SQL Server Always On Availability Groups help you build a more highly available database server by spanning your database across two or more SQL Server instances. When the primary goes down, the secondary can take over. You can also scale out reads to the secondary servers.

Distributed Availability Groups take this a step further and let you build an Availability Group of Availability Groups, hahaha, spanning a database across different clusters. In theory, this makes version upgrades possible with lower downtime: the individual AGs can be different SQL Server versions, and you can do rolling version upgrades. (That’s the theory: in practice, it’s a hell of a lot of work.)

That’s where Azure SQL Managed Instances come in. They’re basically an Availability Group that’s hosted and managed by Microsoft up in Azure, but the next version of SQL Server rather than the one you’re currently running on premises. In theory, you could have an on-premises Availability Group running SQL Server 2019, and run a Distributed Availability Group up to Azure SQL Managed Instances.

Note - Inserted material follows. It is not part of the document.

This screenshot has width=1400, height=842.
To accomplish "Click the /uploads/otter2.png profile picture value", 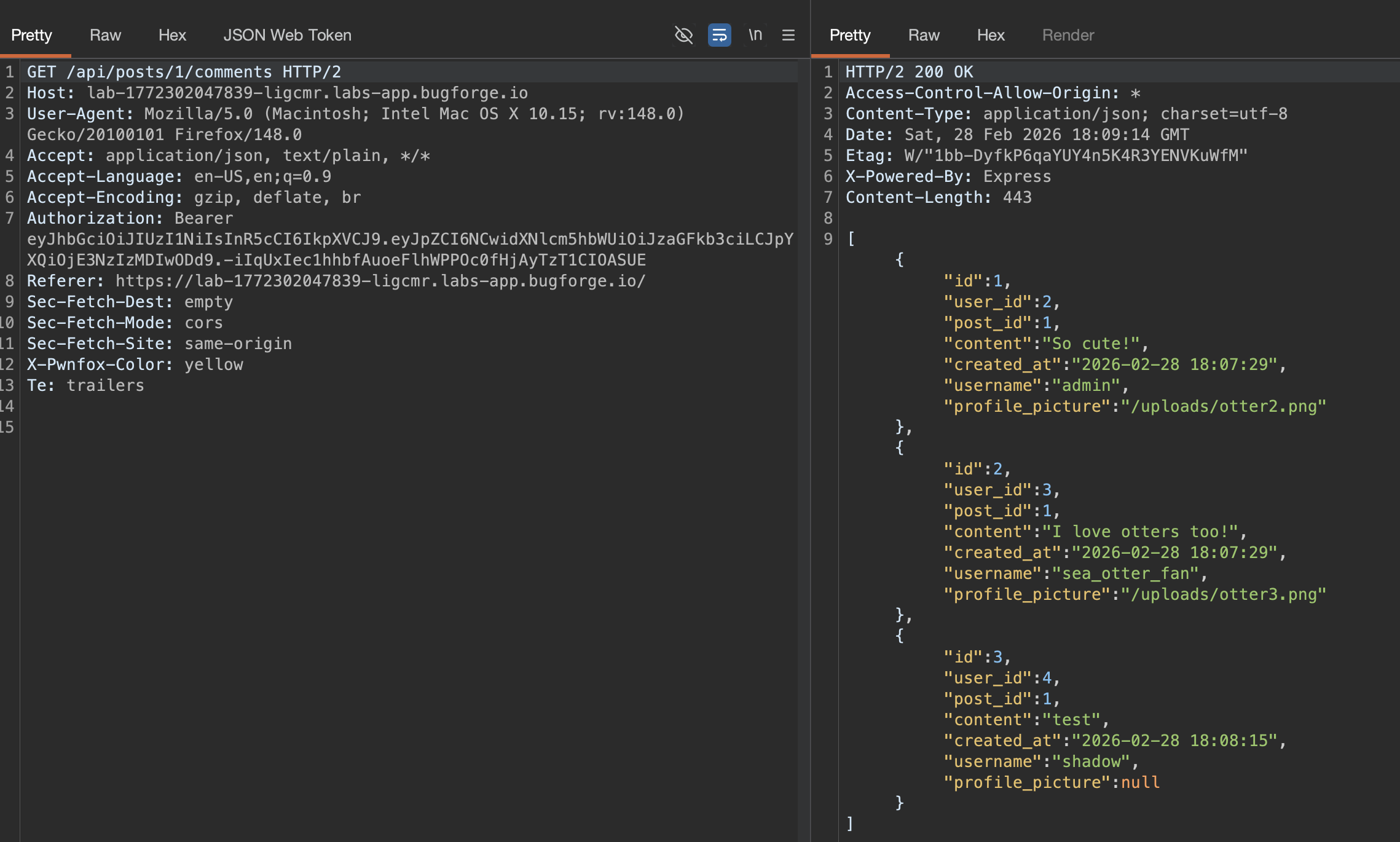I will click(x=1223, y=406).
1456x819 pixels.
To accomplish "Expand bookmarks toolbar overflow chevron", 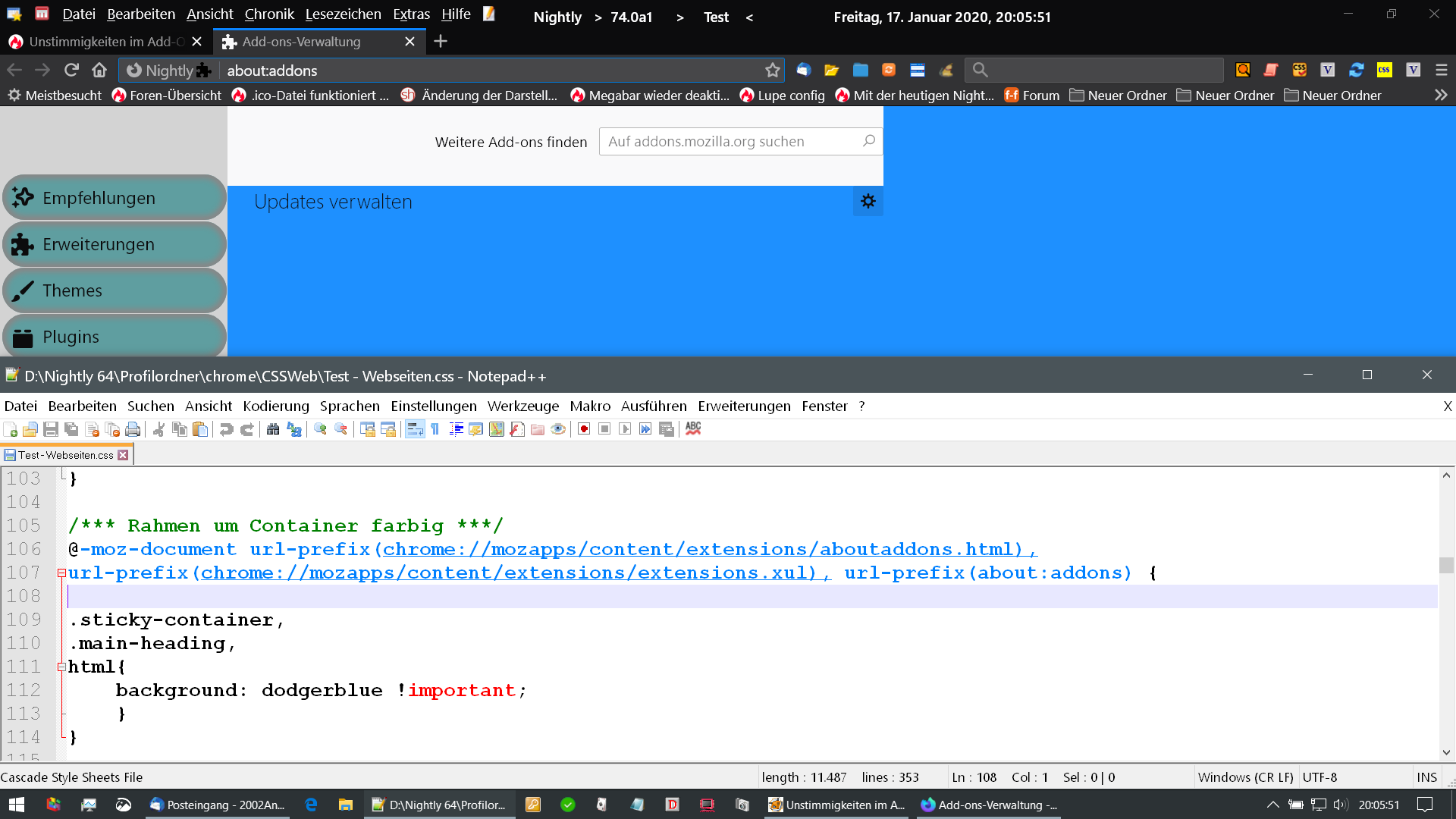I will [1441, 96].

In practice, this isn’t supported today.

However, SQL Server 2019 Cumulative Update 11 added a few new rows in sys.messages that indicate Microsoft’s working on this, though:

  • 47500: Manual seeding is not supported option for secondary AG ‘%.*ls’ configuration when secondary participant in distributed availability group is Azure SQL Managed Instance.
  • 47501: Synchronous commit is not supported option for the initial secondary AG ‘%.*ls’ configuration when secondary participant in distributed availability group is Azure SQL Managed Instance.
  • 47502: Cannot create distributed availability group ‘%.*ls’ when local AG ‘%.*ls’ contains more than one database in cases when secondary participant is Azure SQL Managed Instance.
  • 47503: AG ‘%.*ls’ already contains one database and adding more is not supported because AG participates in distributed availability group ‘%.*ls’ with secondary on Azure SQL Managed Instance.
  • 47504: Error related to distributed availability group ‘%.*ls’ with secondary participant on Azure SQL Managed Instance.

If this feature is ever released publicly – sometimes Microsoft builds things but doesn’t actually release them publicly, like snapshot materialized views – then these limitations point to the use case scenario for the feature. The above-listed limitations make the feature only useful for one thing: one-time, one-way, single-database migrations from conventional SQL Server to Azure SQL Managed Instances. You wouldn’t really wanna have an Availability Group where you couldn’t have synchronous commits or multiple databases.